Over 10,000 people took part in a rally at the Hawaii State Capitol on Saturday, June 6, to show solidarity with the black community against systemic racism and police brutality. It was the largest of several peaceful protests that took place across the state in response to the recent killing of George Floyd.
Following the rally, the Honolulu chapter of the National Association for the Advancement of Colored People (NAACP) held a virtual town hall meeting featuring a panel of community leaders, including Chaminade Professor Dr. Allison Paynter. Paynter was joined by the Reverend Dr. Anthony Cook from Trinity Missionary Baptist Church; John McCarthy, the deputy chief of the Honolulu Police Department; Rep. John Mizuno from the Hawaii State Legislature; and Christel Thompson, a family counselor.
Co-host and NAACP Honolulu Branch President Alphonso Briggs began the town hall by explaining that the meeting was designed to be the next step after the march. Now that the rally was over, what could be done to continue discussions and further efforts to address systemic racism?
Hawaii Supreme Court Chief Justice Mark E. Recktenwald helped put the issue of racism into a local context. “I want to make very clear—this is not just an issue for the mainland,” stated Recktenwald. “One study showed here in Hawaii, a person who is black is more than twice as likely to be imprisoned than a person who is white. So we have a lot of work to do.”
John McCarthy, deputy chief of the Honolulu Police Department, opened by immediately calling out the killing of George Floyd. “I’ve been in law enforcement for 44 years with the Honolulu Police Department,” said McCarthy. “I’ve seen a lot of things, but even that was disturbing and appalling and should never have happened, anywhere. It just shouldn’t have gone down that way.”
Dr. Allison Paynter offered a historical perspective, comparing today’s perceptions of African Americans to a quote from the early 20th century by one of the co-founders of the NAACP, James Weldon Johnson.
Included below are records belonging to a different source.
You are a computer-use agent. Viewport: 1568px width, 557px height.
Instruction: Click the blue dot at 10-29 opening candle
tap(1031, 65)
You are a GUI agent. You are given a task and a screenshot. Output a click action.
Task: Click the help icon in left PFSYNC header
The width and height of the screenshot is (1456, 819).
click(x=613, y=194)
The quote reads: “The battle was first waged over the right of the Negro to be classed as a human being with a soul; later, as to whether he had sufficient intellect to master even the rudiments of learning; and today it is being fought out over his social recognition.”
To Paynter, the quote reflects how unfortunate it is that nearly 100 years later, “we are still trying to establish the African American as a viable, just and equitable partner in the citizenship of America.”
The outrage Paynter sees flooding the streets across the nation is not surprising to her. She supports the emotional responses and sees them as a vital component to our wellbeing, but she encouraged protesters to channel their aggression into creative venues. She called on youth to use their words, their social media platforms, their art and their politics to demand effective change.
While Paynter described racism as “the most virulent virus around,” she understands how the current COVID-19 pandemic in conjunction with civil rights protests across the nation has many on edge. As the only higher education representative on the panel, she recognized that parents of college-aged students may be feeling incredibly anxious about a fall return to the classroom given recent events. She described Chaminade’s plan for hybrid learning—combining face-time in the classroom with online lectures and seminars—as one way forward.
“The most important thing a family can do is speak to their institutions and make sure that any concerns they have are answered,” offered Paynter. “I think all of our faculties and administrators across the nation are willing to take part in that discussion.”
Just as she began, Paynter closed her time by putting today’s protests into a historical context. “When we look at protests against slavery and the civil rights movement, we tend to look at them as closed capsules where we only have African Americans fighting for and dying for justice.” Paynter points to examples of that changing now—last week alone there were peaceful rallies in all 50 states standing in solidarity with the Black Lives Matter movement.
With new technologies and new ways of documenting injustices and organizing communities emerging, Paynter sees a growth in global awareness that we are all humans. “There is a media presence today that we didn’t have access to in the ’60s,” says Paynter. “We cannot be silenced, nor should we be silenced.”
She concluded by calling for intergenerational collaboration. “When I look back at some of these protests and protesters, and I see these voices coming forward in our youth, I am heartened,” says Paynter. “I am of one generation, you are of another. We need to come together and make sure there is a pathway for kindness, love and justice in the future.”
The full town hall meeting is available for viewing on the KHON website.